Stored data:

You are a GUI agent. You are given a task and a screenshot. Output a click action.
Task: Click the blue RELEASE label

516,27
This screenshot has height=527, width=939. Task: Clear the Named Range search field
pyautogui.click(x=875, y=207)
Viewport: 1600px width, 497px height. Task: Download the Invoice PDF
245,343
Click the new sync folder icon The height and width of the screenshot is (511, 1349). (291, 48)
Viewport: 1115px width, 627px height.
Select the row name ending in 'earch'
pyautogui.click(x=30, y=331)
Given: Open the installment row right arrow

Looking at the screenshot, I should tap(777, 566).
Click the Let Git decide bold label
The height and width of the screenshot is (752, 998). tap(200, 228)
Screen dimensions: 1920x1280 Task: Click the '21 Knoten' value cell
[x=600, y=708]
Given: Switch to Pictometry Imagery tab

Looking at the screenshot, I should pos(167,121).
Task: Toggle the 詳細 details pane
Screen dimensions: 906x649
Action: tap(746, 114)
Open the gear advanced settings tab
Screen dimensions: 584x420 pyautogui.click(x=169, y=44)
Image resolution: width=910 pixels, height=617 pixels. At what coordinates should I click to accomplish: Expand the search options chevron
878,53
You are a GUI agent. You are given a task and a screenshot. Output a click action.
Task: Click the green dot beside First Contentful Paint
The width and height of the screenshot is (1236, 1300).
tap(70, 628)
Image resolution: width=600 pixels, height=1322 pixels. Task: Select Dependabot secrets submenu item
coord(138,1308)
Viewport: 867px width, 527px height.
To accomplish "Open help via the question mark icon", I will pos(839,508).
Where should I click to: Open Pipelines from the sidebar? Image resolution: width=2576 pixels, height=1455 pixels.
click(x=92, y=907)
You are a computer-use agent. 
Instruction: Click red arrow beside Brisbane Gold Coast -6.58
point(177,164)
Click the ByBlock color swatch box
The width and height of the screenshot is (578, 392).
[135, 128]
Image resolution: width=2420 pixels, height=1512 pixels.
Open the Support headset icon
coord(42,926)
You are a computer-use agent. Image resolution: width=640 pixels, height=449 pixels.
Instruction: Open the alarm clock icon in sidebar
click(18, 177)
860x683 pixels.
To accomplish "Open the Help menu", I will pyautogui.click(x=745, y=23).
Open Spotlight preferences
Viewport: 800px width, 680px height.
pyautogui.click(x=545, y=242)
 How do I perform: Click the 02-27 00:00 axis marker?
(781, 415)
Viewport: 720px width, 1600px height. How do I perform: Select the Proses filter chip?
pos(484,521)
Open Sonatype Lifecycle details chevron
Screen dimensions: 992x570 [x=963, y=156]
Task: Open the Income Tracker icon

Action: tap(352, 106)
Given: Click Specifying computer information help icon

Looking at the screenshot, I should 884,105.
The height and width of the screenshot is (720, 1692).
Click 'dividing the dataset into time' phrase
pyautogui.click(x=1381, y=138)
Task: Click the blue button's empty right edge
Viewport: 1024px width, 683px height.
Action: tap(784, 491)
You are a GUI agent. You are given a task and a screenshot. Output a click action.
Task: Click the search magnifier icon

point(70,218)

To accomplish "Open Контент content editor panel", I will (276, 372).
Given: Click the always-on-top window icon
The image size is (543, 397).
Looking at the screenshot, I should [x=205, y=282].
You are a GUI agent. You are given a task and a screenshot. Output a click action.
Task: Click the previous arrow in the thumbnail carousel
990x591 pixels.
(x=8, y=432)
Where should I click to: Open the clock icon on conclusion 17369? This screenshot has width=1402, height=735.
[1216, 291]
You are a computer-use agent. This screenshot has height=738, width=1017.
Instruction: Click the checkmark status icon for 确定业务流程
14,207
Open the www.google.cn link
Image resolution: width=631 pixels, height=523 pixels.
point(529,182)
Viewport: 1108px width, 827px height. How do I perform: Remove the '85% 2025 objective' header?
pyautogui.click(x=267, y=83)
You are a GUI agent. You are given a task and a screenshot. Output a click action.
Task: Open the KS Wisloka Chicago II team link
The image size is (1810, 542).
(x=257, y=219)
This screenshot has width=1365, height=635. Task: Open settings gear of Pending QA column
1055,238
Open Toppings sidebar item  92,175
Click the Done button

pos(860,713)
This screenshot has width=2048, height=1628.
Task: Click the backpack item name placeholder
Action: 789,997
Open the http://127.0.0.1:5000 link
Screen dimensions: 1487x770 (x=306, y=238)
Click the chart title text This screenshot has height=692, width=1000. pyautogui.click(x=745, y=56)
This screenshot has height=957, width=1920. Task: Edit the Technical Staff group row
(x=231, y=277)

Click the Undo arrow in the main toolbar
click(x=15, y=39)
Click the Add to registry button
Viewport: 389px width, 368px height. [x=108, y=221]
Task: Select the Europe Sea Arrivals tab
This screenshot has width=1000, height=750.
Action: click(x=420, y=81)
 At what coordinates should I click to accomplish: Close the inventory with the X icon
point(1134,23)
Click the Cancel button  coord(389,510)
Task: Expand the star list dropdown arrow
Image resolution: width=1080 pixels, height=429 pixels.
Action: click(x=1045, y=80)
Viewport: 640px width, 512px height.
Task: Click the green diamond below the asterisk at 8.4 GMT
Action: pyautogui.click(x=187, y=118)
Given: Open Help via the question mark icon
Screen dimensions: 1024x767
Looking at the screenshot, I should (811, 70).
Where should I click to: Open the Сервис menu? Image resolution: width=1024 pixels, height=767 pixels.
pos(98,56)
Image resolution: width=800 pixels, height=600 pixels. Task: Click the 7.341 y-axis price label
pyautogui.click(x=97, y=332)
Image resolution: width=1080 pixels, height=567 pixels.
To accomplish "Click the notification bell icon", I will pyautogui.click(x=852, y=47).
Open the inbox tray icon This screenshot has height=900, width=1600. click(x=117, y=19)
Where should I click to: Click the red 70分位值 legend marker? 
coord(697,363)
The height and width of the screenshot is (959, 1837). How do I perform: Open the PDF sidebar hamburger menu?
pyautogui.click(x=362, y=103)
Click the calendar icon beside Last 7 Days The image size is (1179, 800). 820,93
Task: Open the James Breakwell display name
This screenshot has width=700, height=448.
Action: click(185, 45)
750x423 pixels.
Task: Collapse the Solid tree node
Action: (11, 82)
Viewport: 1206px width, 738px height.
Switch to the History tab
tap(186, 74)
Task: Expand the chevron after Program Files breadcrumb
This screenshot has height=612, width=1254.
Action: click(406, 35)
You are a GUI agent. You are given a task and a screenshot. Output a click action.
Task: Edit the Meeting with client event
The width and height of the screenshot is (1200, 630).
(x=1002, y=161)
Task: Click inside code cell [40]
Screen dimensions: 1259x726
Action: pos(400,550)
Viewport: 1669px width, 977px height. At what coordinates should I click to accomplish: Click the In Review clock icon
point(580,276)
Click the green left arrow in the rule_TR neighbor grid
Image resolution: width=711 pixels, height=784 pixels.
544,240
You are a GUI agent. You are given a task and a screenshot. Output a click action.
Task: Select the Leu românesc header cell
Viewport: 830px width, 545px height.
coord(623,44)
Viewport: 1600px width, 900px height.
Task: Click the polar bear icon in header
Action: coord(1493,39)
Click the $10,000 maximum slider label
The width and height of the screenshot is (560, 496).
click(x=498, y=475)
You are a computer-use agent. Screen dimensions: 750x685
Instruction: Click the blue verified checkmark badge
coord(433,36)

Instructions for the task =>
Would you write out all the records exactly as they read?

Finished exercise =>
You are a GUI agent. You are given a task and a screenshot. Output a click action.
Task: Click the blue RELEASE label

516,27
This screenshot has height=527, width=939. Task: Clear the Named Range search field
pyautogui.click(x=875, y=207)
Viewport: 1600px width, 497px height. Task: Download the Invoice PDF
245,343
Click the new sync folder icon The height and width of the screenshot is (511, 1349). (291, 48)
Viewport: 1115px width, 627px height.
Select the row name ending in 'earch'
pyautogui.click(x=30, y=331)
Given: Open the installment row right arrow

Looking at the screenshot, I should tap(777, 566).
Click the Let Git decide bold label
The height and width of the screenshot is (752, 998). tap(200, 228)
Screen dimensions: 1920x1280 Task: Click the '21 Knoten' value cell
[x=600, y=708]
Given: Switch to Pictometry Imagery tab

Looking at the screenshot, I should pos(167,121).
Task: Toggle the 詳細 details pane
Screen dimensions: 906x649
Action: tap(746, 114)
Open the gear advanced settings tab
Screen dimensions: 584x420 pyautogui.click(x=169, y=44)
Image resolution: width=910 pixels, height=617 pixels. At what coordinates should I click to accomplish: Expand the search options chevron
878,53
You are a GUI agent. You are given a task and a screenshot. Output a click action.
Task: Click the green dot beside First Contentful Paint
The width and height of the screenshot is (1236, 1300).
tap(70, 628)
Image resolution: width=600 pixels, height=1322 pixels. Task: Select Dependabot secrets submenu item
coord(138,1308)
Viewport: 867px width, 527px height.
To accomplish "Open help via the question mark icon", I will pos(839,508).
Where should I click to: Open Pipelines from the sidebar? Image resolution: width=2576 pixels, height=1455 pixels.
click(x=92, y=907)
You are a computer-use agent. 
Instruction: Click red arrow beside Brisbane Gold Coast -6.58
point(177,164)
Click the ByBlock color swatch box
The width and height of the screenshot is (578, 392).
[135, 128]
Image resolution: width=2420 pixels, height=1512 pixels.
Open the Support headset icon
coord(42,926)
You are a computer-use agent. Image resolution: width=640 pixels, height=449 pixels.
Instruction: Open the alarm clock icon in sidebar
click(18, 177)
860x683 pixels.
To accomplish "Open the Help menu", I will pyautogui.click(x=745, y=23).
Open Spotlight preferences
Viewport: 800px width, 680px height.
pyautogui.click(x=545, y=242)
 How do I perform: Click the 02-27 00:00 axis marker?
(781, 415)
Viewport: 720px width, 1600px height. How do I perform: Select the Proses filter chip?
pos(484,521)
Open Sonatype Lifecycle details chevron
Screen dimensions: 992x570 [x=963, y=156]
Task: Open the Income Tracker icon

Action: tap(352, 106)
Given: Click Specifying computer information help icon

Looking at the screenshot, I should 884,105.
The height and width of the screenshot is (720, 1692).
Click 'dividing the dataset into time' phrase
pyautogui.click(x=1381, y=138)
Task: Click the blue button's empty right edge
Viewport: 1024px width, 683px height.
Action: tap(784, 491)
You are a GUI agent. You are given a task and a screenshot. Output a click action.
Task: Click the search magnifier icon

point(70,218)

To accomplish "Open Контент content editor panel", I will (276, 372).
Given: Click the always-on-top window icon
The image size is (543, 397).
Looking at the screenshot, I should [x=205, y=282].
You are a GUI agent. You are given a task and a screenshot. Output a click action.
Task: Click the previous arrow in the thumbnail carousel
990x591 pixels.
(x=8, y=432)
Where should I click to: Open the clock icon on conclusion 17369? This screenshot has width=1402, height=735.
[1216, 291]
You are a computer-use agent. This screenshot has height=738, width=1017.
Instruction: Click the checkmark status icon for 确定业务流程
14,207
Open the www.google.cn link
Image resolution: width=631 pixels, height=523 pixels.
point(529,182)
Viewport: 1108px width, 827px height. How do I perform: Remove the '85% 2025 objective' header?
pyautogui.click(x=267, y=83)
You are a GUI agent. You are given a task and a screenshot. Output a click action.
Task: Open the KS Wisloka Chicago II team link
The image size is (1810, 542).
(x=257, y=219)
This screenshot has width=1365, height=635. Task: Open settings gear of Pending QA column
1055,238
Open Toppings sidebar item  92,175
Click the Done button

pos(860,713)
This screenshot has width=2048, height=1628.
Task: Click the backpack item name placeholder
Action: 789,997
Open the http://127.0.0.1:5000 link
Screen dimensions: 1487x770 (x=306, y=238)
Click the chart title text This screenshot has height=692, width=1000. pyautogui.click(x=745, y=56)
This screenshot has height=957, width=1920. Task: Edit the Technical Staff group row
(x=231, y=277)

Click the Undo arrow in the main toolbar
click(x=15, y=39)
Click the Add to registry button
Viewport: 389px width, 368px height. [x=108, y=221]
Task: Select the Europe Sea Arrivals tab
This screenshot has width=1000, height=750.
Action: click(x=420, y=81)
 At what coordinates should I click to accomplish: Close the inventory with the X icon
point(1134,23)
Click the Cancel button  coord(389,510)
Task: Expand the star list dropdown arrow
Image resolution: width=1080 pixels, height=429 pixels.
Action: click(x=1045, y=80)
Viewport: 640px width, 512px height.
Task: Click the green diamond below the asterisk at 8.4 GMT
Action: pyautogui.click(x=187, y=118)
Given: Open Help via the question mark icon
Screen dimensions: 1024x767
Looking at the screenshot, I should (811, 70).
Where should I click to: Open the Сервис menu? Image resolution: width=1024 pixels, height=767 pixels.
pos(98,56)
Image resolution: width=800 pixels, height=600 pixels. Task: Click the 7.341 y-axis price label
pyautogui.click(x=97, y=332)
Image resolution: width=1080 pixels, height=567 pixels.
To accomplish "Click the notification bell icon", I will pyautogui.click(x=852, y=47).
Open the inbox tray icon This screenshot has height=900, width=1600. click(x=117, y=19)
Where should I click to: Click the red 70分位值 legend marker? 
coord(697,363)
The height and width of the screenshot is (959, 1837). How do I perform: Open the PDF sidebar hamburger menu?
pyautogui.click(x=362, y=103)
Click the calendar icon beside Last 7 Days The image size is (1179, 800). 820,93
Task: Open the James Breakwell display name
This screenshot has width=700, height=448.
Action: click(185, 45)
750x423 pixels.
Task: Collapse the Solid tree node
Action: (11, 82)
Viewport: 1206px width, 738px height.
Switch to the History tab
tap(186, 74)
Task: Expand the chevron after Program Files breadcrumb
This screenshot has height=612, width=1254.
Action: click(406, 35)
You are a GUI agent. You are given a task and a screenshot. Output a click action.
Task: Edit the Meeting with client event
The width and height of the screenshot is (1200, 630).
(x=1002, y=161)
Task: Click inside code cell [40]
Screen dimensions: 1259x726
Action: pos(400,550)
Viewport: 1669px width, 977px height. At what coordinates should I click to accomplish: Click the In Review clock icon
point(580,276)
Click the green left arrow in the rule_TR neighbor grid
Image resolution: width=711 pixels, height=784 pixels.
544,240
You are a GUI agent. You are given a task and a screenshot. Output a click action.
Task: Select the Leu românesc header cell
Viewport: 830px width, 545px height.
coord(623,44)
Viewport: 1600px width, 900px height.
Task: Click the polar bear icon in header
Action: coord(1493,39)
Click the $10,000 maximum slider label
The width and height of the screenshot is (560, 496).
click(x=498, y=475)
You are a computer-use agent. Screen dimensions: 750x685
Instruction: Click the blue verified checkmark badge
coord(433,36)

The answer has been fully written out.